The murderous look she gives me reminds me so much of the one I see her mother give Sebastian sometimes. “No. It’s not about Quinn. Fuck, men are idiots.” Mirabelle scoffs, walking away, but she immediately turns right back around to stand in front of me. She opens her mouth but hesitates before closing it. She frowns again, and I’m staying absolutely silent because clearly, I keep saying the wrong things. I’m a little afraid that the next time I say something, she’ll kick me in the balls instead of telling me what an ass I am. I wouldn’t put it past her.
“Would it really not bother you if I were interested in Quinn?” she asks, and immediately red lights start flashing in my head. She’s told me she doesn’t like it when I give her permission to do things, so I feel like this is a trap she’s trying to catch me in.
I swallow the lump in my throat as she stares at me for my answer. With the added height from her heels, the top of her head is even with my shoulders. It’s the perfect height for me to lean down and brush a kiss over her lips opposed to her cheek.
I don’t want to see Mirabelle with Quinn. This isn’t up to me, though. Our relationship isn’t real, and she’s free to see whoever she wants.
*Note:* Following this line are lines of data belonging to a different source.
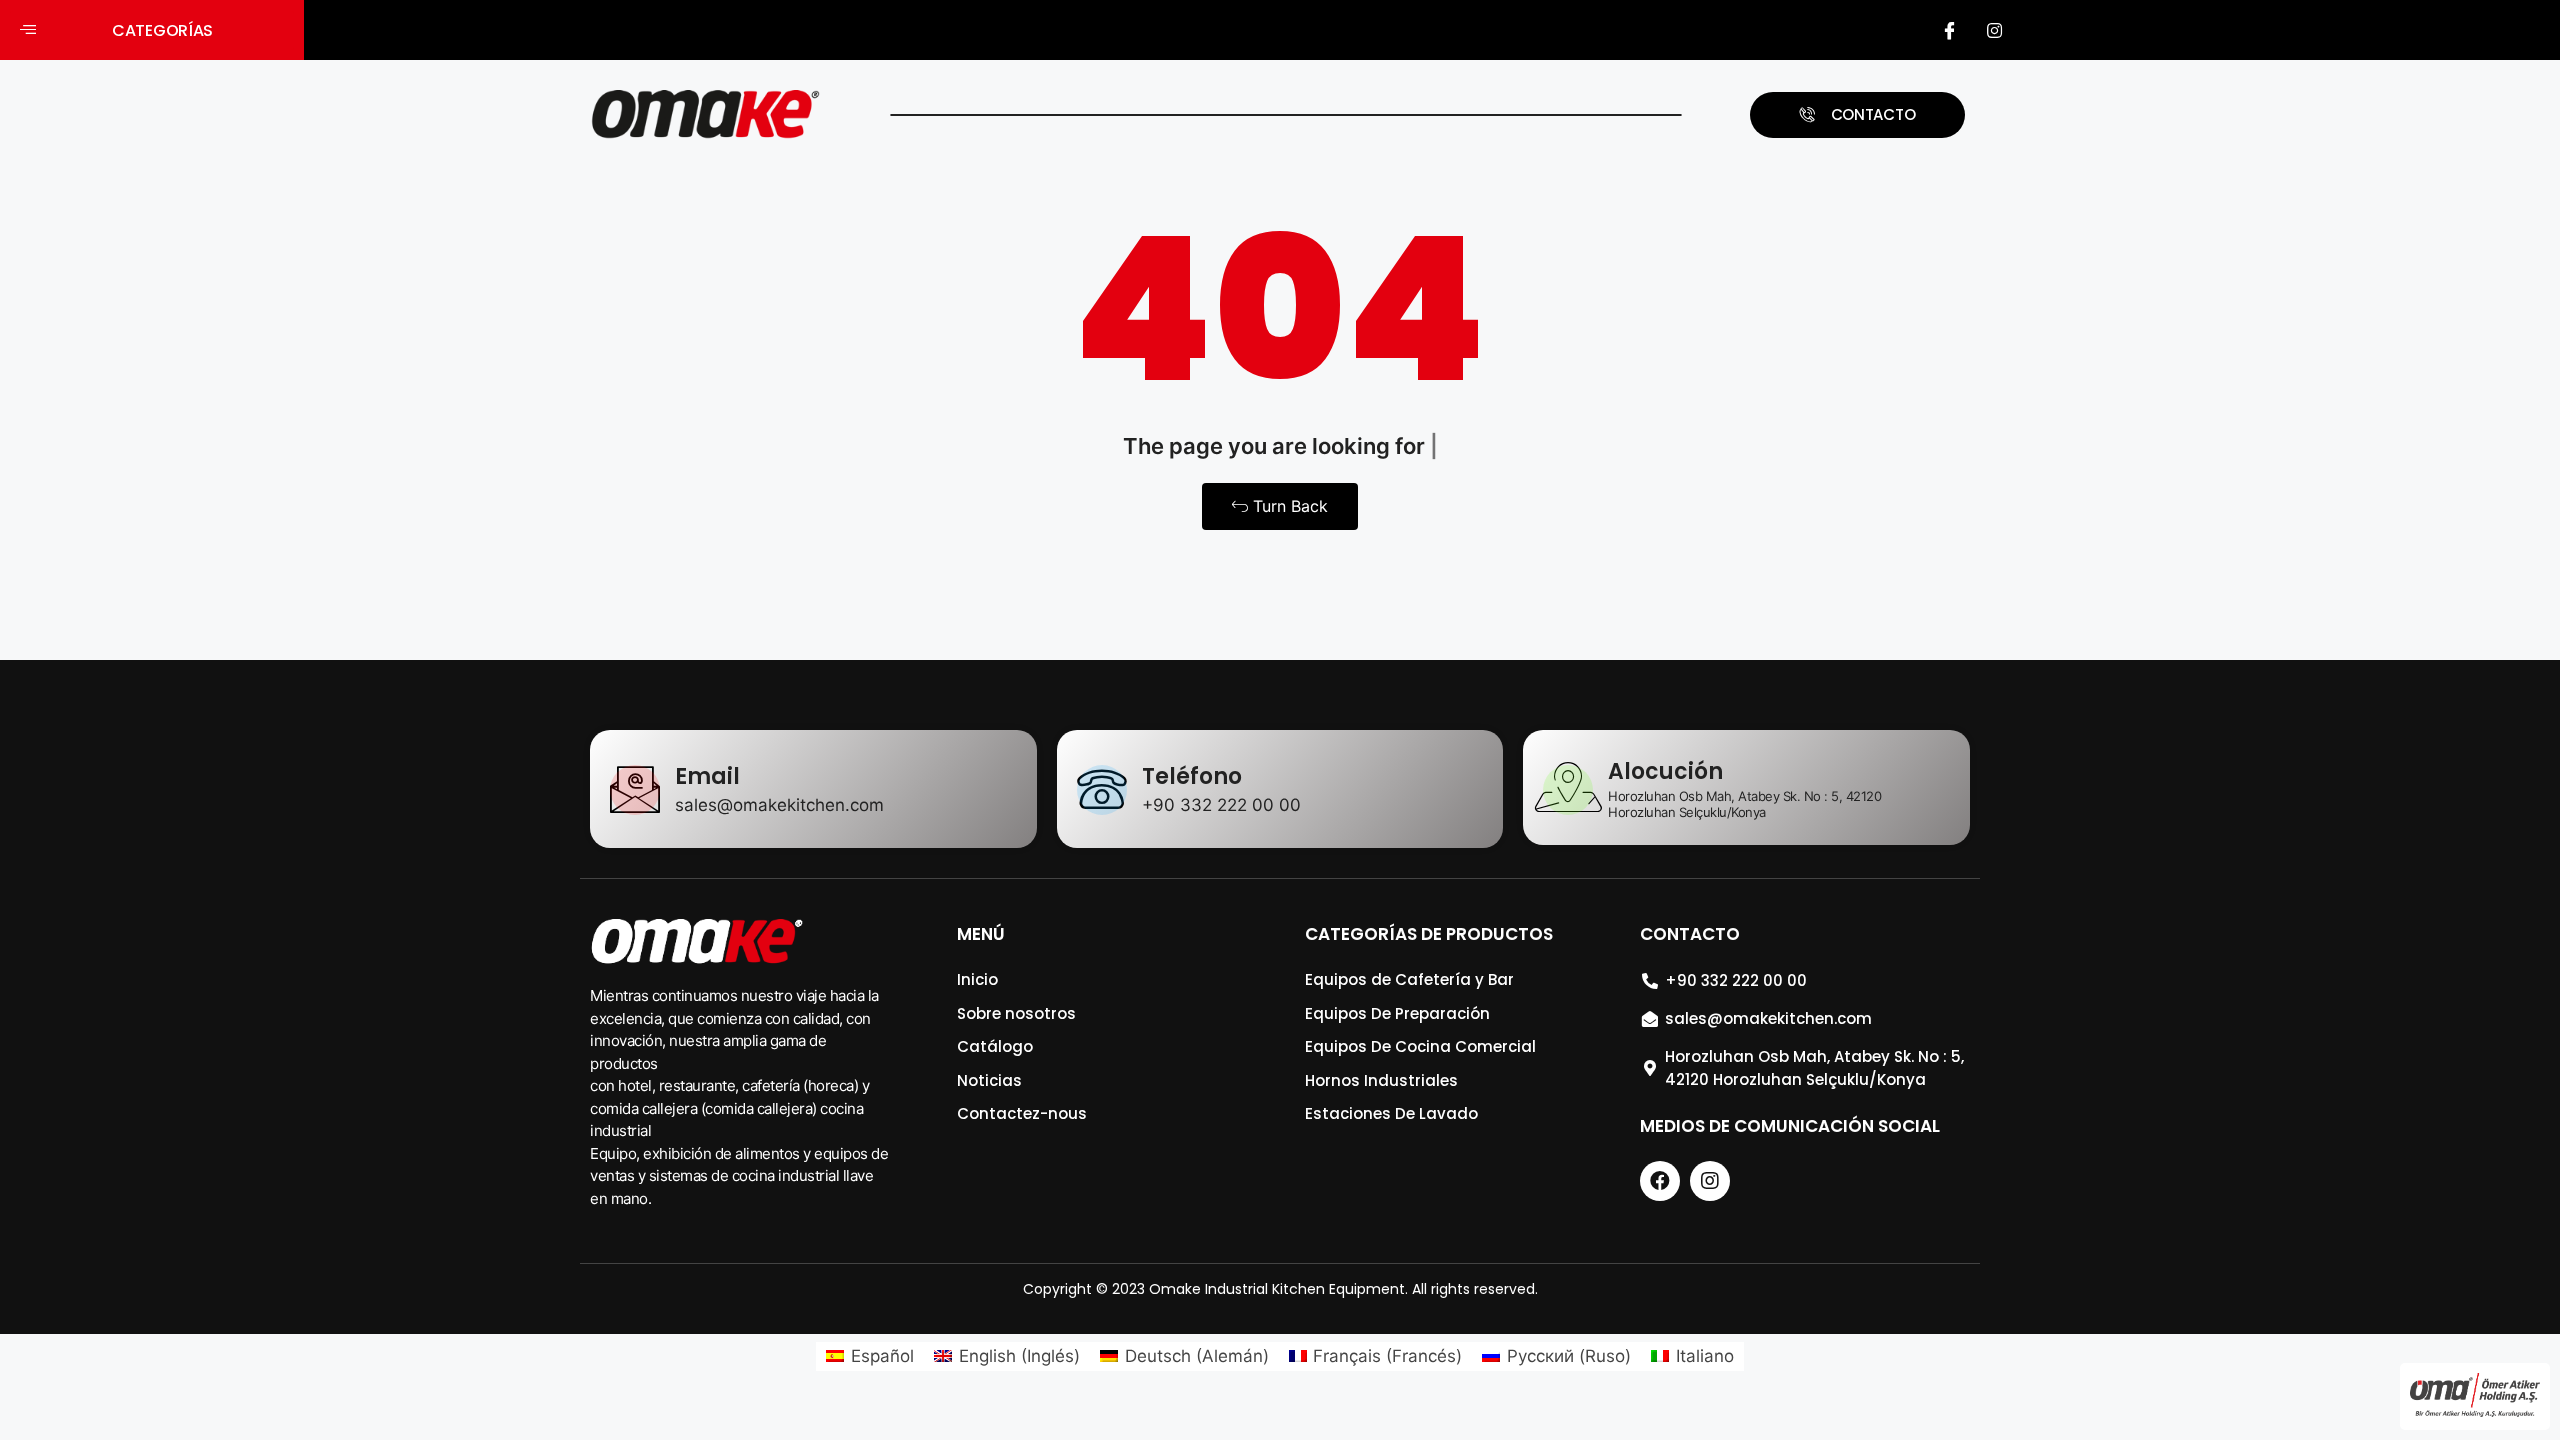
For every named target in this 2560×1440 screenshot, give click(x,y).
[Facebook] (1950, 30)
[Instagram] (1995, 30)
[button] (152, 30)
Why wouldn’t she want to be with Quinn? He’s closer to her age, they clearly get along, and her parents would be ecstatic because the idea of her dating me is apparently a nightmare.
Still, picturing them together makes me want to put my fist through a wall.
“No, it wouldn’t,” I say calmly, deciding that’s the safe answer instead of telling her how pissed it makes me.
Mirabelle shakes her head, her eyes narrowing as she laughs. Oh shit. That was the wrong answer. “Obvious, my ass. Fuck you, Henry.”
This time when she walks away, she doesn’t turn back.
I roll my shoulders, exhaling sharply as I watch her for a moment, noting the subtle sway of her hips before forcing my gaze to the ground. How can I be angry with Quinn for questioning how flexible she is, when I can’t stop staring at her, thinking thoughts I shouldn’t be.
Wilson laughs when I return, clearly having seen the whole interaction. “For someone who is supposed to be in the honeymoon phase of a relationship, you two don’t look very lovey.”
“We’re going on a date tonight.”
He raises an eyebrow in surprise. “Since when? She did not look very happy with you as she stomped away.”
Since now.
We didn’t fuck everything up with her parents for us not to follow through with the plan.
“Shut up,” I grumble, grabbing my phone from the floor. I send a quick text to my assistant who handles my calendar, asking her to get a table at one of the best restaurants in town this evening.
It’s going to be a night we won’t forget.